Why judges should keep out breath test results in the absence of testimony of the person calibrating the machine
Image from National Institute of Standards & Technology.
Earlier this year, I blogged about Washington, D.C.’s breathalyzer machine debacle.
This week, D.C. officials admitted that almost 400 people were convicted with the inaccurate machines. Worse, half of them went to jail, usually for at least five days, as reported by the Washington Post today.
D.C. Attorney General Peter Nickles said that the Metropolitan Police Department’s breath testing machines were mis-calibrated by twenty percent by the officer maintaining the machines. This means, for instance, that instead of showing a blood alcohol level of 0.07 (which is below the 0.08 legal limit), the machine would show a result of at least 0.084.
Breath testing machines are fraught with inaccuracy risks, and must be meticulously maintained, repaired and recertified (being machines, they will wear down). They should only be used -— if at all -— to screen whether to take a blood test, which is much more accurate than breath testing, when done properly. This is akin to dipstick tests for drugs in urine. If the dipstick does not change color in the urine, that is a passing test. If the dipstick changes color, the urine needs to be sent to a lab for a proper analysis.

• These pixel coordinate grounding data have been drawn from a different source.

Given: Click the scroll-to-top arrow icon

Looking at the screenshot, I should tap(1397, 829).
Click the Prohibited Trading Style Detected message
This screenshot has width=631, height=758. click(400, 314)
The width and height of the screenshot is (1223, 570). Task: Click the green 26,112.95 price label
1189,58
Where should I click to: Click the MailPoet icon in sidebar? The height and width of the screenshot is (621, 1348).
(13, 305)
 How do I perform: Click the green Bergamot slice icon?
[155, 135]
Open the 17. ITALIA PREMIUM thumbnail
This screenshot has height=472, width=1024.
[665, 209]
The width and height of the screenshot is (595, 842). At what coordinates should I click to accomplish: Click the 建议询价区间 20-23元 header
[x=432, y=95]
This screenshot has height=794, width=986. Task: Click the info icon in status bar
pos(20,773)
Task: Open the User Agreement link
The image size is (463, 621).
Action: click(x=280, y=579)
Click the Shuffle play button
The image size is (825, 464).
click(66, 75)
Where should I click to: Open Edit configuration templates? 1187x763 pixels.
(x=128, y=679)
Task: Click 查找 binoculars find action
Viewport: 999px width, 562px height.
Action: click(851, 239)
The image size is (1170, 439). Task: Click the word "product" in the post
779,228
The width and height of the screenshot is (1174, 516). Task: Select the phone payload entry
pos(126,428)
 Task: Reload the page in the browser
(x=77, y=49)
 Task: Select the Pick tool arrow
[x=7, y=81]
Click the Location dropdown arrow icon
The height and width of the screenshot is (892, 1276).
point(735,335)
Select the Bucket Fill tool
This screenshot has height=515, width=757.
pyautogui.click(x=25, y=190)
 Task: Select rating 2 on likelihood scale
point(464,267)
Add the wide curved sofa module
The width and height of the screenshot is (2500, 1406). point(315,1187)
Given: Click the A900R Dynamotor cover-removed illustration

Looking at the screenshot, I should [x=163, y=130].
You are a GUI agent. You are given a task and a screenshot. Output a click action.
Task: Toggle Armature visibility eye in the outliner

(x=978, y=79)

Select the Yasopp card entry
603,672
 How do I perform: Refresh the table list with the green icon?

When judges are skeptical about my insistence that breath test results not be admitted into evidence without the testimony of the person who calibrates the machinery, I can include this Washington Post article among the arguments supporting my position. This debacle in Washington, D.C., is doubtfully limited to D.C. itself. The debacle results from human error (if not from human malice or laziness, as well) that can happen anywhere, and that has already harmed hundreds of lives (at the very lease) of defendants wrongfully accused with faulty breathalyzer tests.